* [PROBLEM DESCRIPTION]:
Without skipping any entry, transcribe the data word for word.

--- DATA FOR REVIEW Enclosed Below ---

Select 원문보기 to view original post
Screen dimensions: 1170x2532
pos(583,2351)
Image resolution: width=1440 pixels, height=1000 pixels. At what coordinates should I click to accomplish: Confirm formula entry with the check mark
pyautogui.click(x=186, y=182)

--- End of Enclosed DATA FOR REVIEW ---

* [THE ANSWER]:
Select 원문보기 to view original post
Screen dimensions: 1170x2532
pos(583,2351)
Image resolution: width=1440 pixels, height=1000 pixels. At what coordinates should I click to accomplish: Confirm formula entry with the check mark
pyautogui.click(x=186, y=182)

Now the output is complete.